Towards his closing remarks, Ryan spoke of the moral creed he shares with Romney; one which you'll never hear Obama utter, but one that would make our Founders well up with pride that principle might return to leadership...

"We believe that in every life, there is goodness, for every person there is hope. Each one of us was made for a reason, bearing the image and likeness of the lord of life."

"We have responsibilities, one to another. We do not each face the world alone. And the greatest of all responsibilities, is that of the strong to protect the weak. The truest measure of any society is how it treats those who cannot defend or care for themselves."
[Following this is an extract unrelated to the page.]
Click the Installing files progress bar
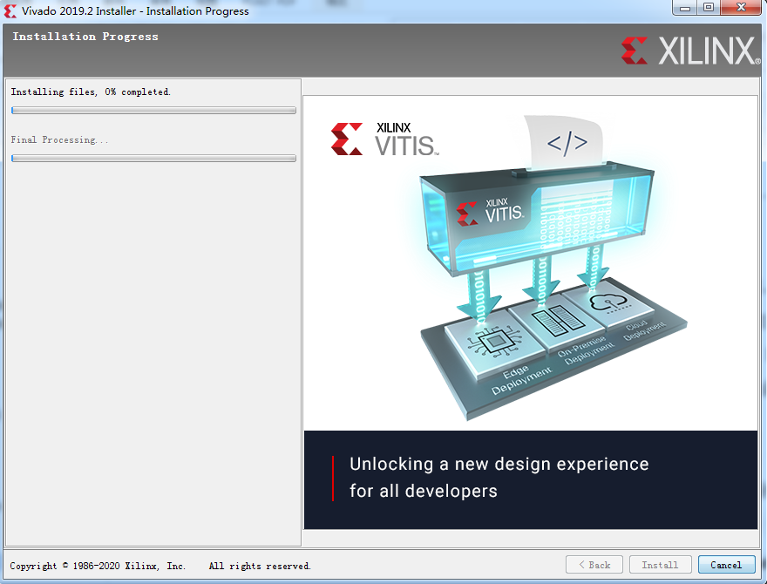The width and height of the screenshot is (767, 584). click(x=153, y=111)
"Each of these great moral ideas is essential to democratic government, to the rule of law, to life in a humane and decent society. They are the moral creed of our country, as powerful in our time, as on the day of America's founding. They are self-evident and unchanging, and sometimes, even presidents need reminding, that our rights come from nature and God, and not from government."

"The founding generation secured those rights for us, and in every generation since, the best among us have defended our freedoms. They are protecting us right now. We honor them and all our veterans, and we thank them."

You know, now as I take in everything this statesman has said, I should rephrase my original statement...the night was not only Paul Ryan's, but America's...if she'll take it.